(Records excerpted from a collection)

================

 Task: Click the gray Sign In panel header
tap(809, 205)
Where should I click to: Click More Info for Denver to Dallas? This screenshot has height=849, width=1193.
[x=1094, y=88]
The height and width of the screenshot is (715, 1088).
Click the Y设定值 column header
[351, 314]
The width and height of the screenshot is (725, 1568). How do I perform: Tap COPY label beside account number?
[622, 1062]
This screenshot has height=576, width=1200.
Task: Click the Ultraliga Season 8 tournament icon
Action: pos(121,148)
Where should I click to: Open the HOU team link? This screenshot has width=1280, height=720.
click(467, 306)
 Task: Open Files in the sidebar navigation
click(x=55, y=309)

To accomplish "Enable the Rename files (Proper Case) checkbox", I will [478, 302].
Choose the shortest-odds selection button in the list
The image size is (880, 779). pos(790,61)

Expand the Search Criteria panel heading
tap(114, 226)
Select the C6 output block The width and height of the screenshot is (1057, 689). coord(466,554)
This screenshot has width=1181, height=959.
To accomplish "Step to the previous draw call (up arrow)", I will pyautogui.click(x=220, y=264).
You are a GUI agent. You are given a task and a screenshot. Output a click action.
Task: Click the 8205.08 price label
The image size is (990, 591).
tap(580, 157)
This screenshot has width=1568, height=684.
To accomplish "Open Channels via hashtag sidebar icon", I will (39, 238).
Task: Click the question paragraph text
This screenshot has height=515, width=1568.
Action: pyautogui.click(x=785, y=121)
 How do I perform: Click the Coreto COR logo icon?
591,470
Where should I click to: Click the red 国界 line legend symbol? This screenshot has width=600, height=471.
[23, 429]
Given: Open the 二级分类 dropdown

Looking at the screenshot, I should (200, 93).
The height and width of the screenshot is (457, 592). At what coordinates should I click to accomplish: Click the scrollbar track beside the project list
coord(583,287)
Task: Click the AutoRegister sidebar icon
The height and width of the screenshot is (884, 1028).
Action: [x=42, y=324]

================

**WHAT THE EXERCISE ASKS**
Repeat the records above exactly as they appear.

**OUTPUT OF THE TASK**
 Task: Click the gray Sign In panel header
tap(809, 205)
Where should I click to: Click More Info for Denver to Dallas? This screenshot has height=849, width=1193.
[x=1094, y=88]
The height and width of the screenshot is (715, 1088).
Click the Y设定值 column header
[351, 314]
The width and height of the screenshot is (725, 1568). How do I perform: Tap COPY label beside account number?
[622, 1062]
This screenshot has height=576, width=1200.
Task: Click the Ultraliga Season 8 tournament icon
Action: pos(121,148)
Where should I click to: Open the HOU team link? This screenshot has width=1280, height=720.
click(467, 306)
 Task: Open Files in the sidebar navigation
click(x=55, y=309)

To accomplish "Enable the Rename files (Proper Case) checkbox", I will [478, 302].
Choose the shortest-odds selection button in the list
The image size is (880, 779). pos(790,61)

Expand the Search Criteria panel heading
tap(114, 226)
Select the C6 output block The width and height of the screenshot is (1057, 689). coord(466,554)
This screenshot has width=1181, height=959.
To accomplish "Step to the previous draw call (up arrow)", I will pyautogui.click(x=220, y=264).
You are a GUI agent. You are given a task and a screenshot. Output a click action.
Task: Click the 8205.08 price label
The image size is (990, 591).
tap(580, 157)
This screenshot has width=1568, height=684.
To accomplish "Open Channels via hashtag sidebar icon", I will (39, 238).
Task: Click the question paragraph text
This screenshot has height=515, width=1568.
Action: pyautogui.click(x=785, y=121)
 How do I perform: Click the Coreto COR logo icon?
591,470
Where should I click to: Click the red 国界 line legend symbol? This screenshot has width=600, height=471.
[23, 429]
Given: Open the 二级分类 dropdown

Looking at the screenshot, I should (200, 93).
The height and width of the screenshot is (457, 592). At what coordinates should I click to accomplish: Click the scrollbar track beside the project list
coord(583,287)
Task: Click the AutoRegister sidebar icon
The height and width of the screenshot is (884, 1028).
Action: [x=42, y=324]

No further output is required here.